Congress and the science community deemed it a failure from the start.

Former President Barack Obama first mentioned the asteroid mission in a 2010 speech, when he announced the cancellation of a Bush-era program to return humans to the moon. Instead, Obama wanted to focus on Mars and called for a manned mission to an asteroid as a stepping stone to the red planet.

But when NASA formally announced ARM in 2013, it was scaled back to a robotic mission. It was scaled back again in 2015 when NASA announced that the spacecraft would collect part of an asteroid, rather than the entire thing, and place it in orbit around the moon for humans to study on future missions.

By 2014, NASA had yet to build the spacecraft or identify a target asteroid. People began to question the mission's scientific merit, including NASA's Small Bodies Assessment Group and the National Research Council. Even Buzz Aldrin spoke out against it.

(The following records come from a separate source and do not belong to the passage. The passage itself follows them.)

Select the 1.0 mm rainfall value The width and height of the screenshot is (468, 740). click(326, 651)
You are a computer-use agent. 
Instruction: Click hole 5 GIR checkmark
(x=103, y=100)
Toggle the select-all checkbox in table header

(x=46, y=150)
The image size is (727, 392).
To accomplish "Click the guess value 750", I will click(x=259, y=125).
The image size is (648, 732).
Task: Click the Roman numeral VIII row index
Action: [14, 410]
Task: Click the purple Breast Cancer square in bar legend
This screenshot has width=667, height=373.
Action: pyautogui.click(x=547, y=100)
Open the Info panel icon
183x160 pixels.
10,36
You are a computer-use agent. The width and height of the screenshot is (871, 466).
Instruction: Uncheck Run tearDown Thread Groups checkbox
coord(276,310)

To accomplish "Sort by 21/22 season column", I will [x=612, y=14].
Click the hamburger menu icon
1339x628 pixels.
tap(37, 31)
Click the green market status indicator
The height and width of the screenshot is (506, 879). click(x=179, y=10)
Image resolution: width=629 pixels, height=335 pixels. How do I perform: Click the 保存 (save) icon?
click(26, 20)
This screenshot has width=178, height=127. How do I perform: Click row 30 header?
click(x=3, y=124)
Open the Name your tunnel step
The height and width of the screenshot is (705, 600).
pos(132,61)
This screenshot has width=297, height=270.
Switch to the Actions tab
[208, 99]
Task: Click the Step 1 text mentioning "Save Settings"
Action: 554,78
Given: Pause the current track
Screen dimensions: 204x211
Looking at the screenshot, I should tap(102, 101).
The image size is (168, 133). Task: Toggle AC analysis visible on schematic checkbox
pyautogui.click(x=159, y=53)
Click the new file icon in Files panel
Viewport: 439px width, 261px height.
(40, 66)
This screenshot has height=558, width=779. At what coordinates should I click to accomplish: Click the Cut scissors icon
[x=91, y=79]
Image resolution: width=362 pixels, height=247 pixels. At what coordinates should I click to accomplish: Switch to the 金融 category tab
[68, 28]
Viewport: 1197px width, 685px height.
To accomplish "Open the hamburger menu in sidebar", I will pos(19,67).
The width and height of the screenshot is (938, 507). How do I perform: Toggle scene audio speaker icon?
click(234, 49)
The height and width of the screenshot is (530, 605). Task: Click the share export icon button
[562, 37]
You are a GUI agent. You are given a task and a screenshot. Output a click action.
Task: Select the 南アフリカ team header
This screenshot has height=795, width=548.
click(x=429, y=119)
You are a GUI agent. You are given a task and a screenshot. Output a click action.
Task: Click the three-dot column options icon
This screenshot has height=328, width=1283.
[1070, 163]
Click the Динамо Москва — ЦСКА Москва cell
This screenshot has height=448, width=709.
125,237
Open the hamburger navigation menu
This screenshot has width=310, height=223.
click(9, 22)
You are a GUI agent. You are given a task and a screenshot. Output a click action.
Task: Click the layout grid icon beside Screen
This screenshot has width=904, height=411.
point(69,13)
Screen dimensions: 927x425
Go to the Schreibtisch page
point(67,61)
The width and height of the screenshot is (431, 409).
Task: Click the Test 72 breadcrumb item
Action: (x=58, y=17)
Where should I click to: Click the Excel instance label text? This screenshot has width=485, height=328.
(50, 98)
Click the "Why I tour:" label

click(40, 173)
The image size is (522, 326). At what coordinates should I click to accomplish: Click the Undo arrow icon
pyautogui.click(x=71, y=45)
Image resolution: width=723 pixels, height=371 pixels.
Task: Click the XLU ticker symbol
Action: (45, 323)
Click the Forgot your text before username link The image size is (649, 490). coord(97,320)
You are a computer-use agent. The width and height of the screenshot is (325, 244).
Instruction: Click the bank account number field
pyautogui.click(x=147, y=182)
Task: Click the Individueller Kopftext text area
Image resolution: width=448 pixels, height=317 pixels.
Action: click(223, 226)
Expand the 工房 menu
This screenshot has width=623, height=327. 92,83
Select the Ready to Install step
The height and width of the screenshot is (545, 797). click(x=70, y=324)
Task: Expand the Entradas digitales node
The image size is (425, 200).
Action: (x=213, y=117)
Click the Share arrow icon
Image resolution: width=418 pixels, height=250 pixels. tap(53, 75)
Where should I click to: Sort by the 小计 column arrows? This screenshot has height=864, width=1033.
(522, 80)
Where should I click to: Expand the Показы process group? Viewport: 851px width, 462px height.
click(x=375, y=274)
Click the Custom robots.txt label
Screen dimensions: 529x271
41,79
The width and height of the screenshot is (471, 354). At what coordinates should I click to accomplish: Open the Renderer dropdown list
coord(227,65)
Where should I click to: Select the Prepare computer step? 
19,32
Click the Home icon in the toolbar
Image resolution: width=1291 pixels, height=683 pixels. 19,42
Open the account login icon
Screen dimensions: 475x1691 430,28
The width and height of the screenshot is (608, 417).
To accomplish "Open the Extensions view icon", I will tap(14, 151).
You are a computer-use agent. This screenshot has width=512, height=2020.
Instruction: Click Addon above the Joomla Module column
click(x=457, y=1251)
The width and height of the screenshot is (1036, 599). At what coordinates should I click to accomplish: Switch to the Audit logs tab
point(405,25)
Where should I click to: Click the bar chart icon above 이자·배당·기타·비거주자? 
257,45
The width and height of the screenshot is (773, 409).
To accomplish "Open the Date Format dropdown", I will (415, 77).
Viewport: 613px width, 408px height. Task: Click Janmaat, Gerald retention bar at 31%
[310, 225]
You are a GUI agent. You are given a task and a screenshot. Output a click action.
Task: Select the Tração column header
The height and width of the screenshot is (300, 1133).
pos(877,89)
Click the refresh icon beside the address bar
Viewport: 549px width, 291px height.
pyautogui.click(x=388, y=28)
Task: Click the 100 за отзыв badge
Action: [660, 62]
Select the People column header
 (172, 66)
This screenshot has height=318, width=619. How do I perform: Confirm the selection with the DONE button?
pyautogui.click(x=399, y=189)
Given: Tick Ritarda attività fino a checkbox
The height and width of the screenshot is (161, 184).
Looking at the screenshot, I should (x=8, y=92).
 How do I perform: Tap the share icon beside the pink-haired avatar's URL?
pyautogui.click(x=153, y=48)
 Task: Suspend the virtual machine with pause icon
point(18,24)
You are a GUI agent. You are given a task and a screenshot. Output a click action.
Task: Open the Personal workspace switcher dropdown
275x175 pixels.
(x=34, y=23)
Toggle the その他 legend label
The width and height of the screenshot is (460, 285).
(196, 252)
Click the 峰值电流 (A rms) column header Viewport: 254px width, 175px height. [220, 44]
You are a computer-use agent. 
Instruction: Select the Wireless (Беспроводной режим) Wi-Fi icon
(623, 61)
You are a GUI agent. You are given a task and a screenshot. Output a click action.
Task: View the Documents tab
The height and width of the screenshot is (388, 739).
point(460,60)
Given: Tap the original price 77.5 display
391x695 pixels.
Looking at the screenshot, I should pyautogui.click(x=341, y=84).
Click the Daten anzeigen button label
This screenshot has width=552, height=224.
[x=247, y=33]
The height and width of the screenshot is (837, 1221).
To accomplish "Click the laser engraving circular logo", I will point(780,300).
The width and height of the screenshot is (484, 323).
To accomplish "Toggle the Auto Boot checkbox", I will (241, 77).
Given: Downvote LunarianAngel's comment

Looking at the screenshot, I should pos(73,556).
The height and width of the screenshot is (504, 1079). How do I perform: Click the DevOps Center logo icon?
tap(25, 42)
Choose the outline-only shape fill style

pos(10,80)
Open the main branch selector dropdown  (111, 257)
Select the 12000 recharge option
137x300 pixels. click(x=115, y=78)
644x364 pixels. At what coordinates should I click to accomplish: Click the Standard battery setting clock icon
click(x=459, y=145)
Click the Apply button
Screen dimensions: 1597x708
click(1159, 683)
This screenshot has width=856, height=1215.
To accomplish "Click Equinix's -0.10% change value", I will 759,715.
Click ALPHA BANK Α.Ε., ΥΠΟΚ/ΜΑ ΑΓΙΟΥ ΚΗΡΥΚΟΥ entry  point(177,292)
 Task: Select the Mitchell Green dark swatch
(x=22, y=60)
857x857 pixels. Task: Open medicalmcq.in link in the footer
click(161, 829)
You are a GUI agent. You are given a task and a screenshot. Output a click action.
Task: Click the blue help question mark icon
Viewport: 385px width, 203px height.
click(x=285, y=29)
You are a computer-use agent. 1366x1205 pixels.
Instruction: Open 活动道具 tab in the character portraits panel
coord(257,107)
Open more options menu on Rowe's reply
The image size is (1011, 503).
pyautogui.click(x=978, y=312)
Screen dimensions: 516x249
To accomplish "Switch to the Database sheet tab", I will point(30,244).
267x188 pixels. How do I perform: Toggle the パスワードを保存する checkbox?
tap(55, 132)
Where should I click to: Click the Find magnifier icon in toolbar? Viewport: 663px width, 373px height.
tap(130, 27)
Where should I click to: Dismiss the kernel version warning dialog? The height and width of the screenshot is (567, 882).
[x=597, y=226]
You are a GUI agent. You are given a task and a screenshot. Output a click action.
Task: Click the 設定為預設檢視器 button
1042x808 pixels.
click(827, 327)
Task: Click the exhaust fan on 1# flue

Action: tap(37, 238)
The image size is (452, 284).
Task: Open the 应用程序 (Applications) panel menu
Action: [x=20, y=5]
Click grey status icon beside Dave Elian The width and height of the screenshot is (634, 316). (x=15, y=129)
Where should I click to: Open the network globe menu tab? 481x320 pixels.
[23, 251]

NASA continued to promote ARM's value in future missions to Mars, claiming it would test critical propulsion and navigation systems for manned flights.

SEE MORE: There's Little Room In Trump's Budget For Climate Science

But at a 2016 House Committee on Science, Space and Technology meeting, Congress members questioned the mission's relevance to Mars. They also criticized the mission for not having a clear timeline. Rep. Lamar Smith called it "uninspiring" and "misguided."

Congress recently passed a bill that gave $19.5 billion to NASA for 2017. The bill asked NASA to find alternative missions to ARM that would be more cost effective and scientifically beneficial to the agency's Mars efforts.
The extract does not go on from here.